When Tom passes through the entrance way, his reflection catches his eye. Tousled curls, face pink with the cold. Shadowed eyes and a permanent scowl. The edges of his nose and ears are nearly red. Tom sniffles, disgruntled, and intends to stomp upstairs to change his clothes and cast several Warming Charms.

"You're back."

Potter is in the doorway that leads to the kitchen, hands knotted together in front of his chest. Worried that Tom had left him? Anxious that Tom had found a way to break free.

"Yes," Tom says.

"I fed Hyperion while you were out. I hope that's okay."

"It's fine," Tom says. He'd thought the snake would go hunting, but maybe there wasn't enough prey in the immediate area. Hyperion was a small snake, still. Too small to go too far, too small to chase larger rats?

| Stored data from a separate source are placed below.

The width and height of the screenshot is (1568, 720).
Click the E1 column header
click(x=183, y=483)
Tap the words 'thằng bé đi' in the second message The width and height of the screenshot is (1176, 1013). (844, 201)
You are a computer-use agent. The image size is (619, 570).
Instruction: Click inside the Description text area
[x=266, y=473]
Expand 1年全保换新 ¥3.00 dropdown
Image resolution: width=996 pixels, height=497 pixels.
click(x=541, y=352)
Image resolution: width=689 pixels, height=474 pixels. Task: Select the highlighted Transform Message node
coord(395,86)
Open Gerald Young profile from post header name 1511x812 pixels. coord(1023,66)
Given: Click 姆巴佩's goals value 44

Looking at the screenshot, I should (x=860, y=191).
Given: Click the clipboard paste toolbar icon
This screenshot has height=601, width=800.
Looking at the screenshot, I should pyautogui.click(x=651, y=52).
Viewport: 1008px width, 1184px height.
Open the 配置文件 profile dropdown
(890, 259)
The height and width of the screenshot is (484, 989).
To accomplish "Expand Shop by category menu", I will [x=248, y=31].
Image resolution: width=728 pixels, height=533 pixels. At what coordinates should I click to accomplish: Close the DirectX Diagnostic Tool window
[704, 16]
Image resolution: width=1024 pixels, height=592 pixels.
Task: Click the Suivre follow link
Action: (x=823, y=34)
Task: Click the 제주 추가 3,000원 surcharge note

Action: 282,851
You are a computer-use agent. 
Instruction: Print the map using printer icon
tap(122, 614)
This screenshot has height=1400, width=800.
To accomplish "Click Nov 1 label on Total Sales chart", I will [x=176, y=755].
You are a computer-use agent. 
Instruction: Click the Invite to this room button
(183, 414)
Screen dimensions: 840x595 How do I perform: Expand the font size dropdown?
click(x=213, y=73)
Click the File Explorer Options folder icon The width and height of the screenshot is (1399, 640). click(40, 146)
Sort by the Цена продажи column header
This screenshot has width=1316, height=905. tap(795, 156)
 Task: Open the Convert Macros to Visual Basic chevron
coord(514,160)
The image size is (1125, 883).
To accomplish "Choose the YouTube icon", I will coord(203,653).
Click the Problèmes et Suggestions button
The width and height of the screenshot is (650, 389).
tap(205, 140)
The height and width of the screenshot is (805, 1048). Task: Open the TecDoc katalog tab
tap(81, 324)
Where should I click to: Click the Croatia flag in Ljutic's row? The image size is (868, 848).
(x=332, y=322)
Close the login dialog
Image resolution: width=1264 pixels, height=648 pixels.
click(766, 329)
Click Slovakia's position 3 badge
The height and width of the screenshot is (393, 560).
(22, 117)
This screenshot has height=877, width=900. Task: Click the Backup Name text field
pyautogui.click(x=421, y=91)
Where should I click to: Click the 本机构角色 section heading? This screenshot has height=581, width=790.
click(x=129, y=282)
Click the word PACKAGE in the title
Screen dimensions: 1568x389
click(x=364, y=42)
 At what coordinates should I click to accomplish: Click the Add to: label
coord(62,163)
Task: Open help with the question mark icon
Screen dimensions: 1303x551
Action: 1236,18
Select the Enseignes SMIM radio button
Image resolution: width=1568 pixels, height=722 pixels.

"He's up in your room," Potter continues. "He wanted to go look for you, but I told him he'd probably get lost."

"Alright."

"Um. I wasn't sure if you wanted lunch or not, so I only made food for myself. But there's things in the fridge for you, and you can take what you like. Maybe next time I can make leftovers?"

Tom feels his nose twitching with the cold, the urge to sniff is unbearable. "If you want. I don't care."

"Okay." Potter frowns, stares at the floor. Dismayed. Upset at the rejection.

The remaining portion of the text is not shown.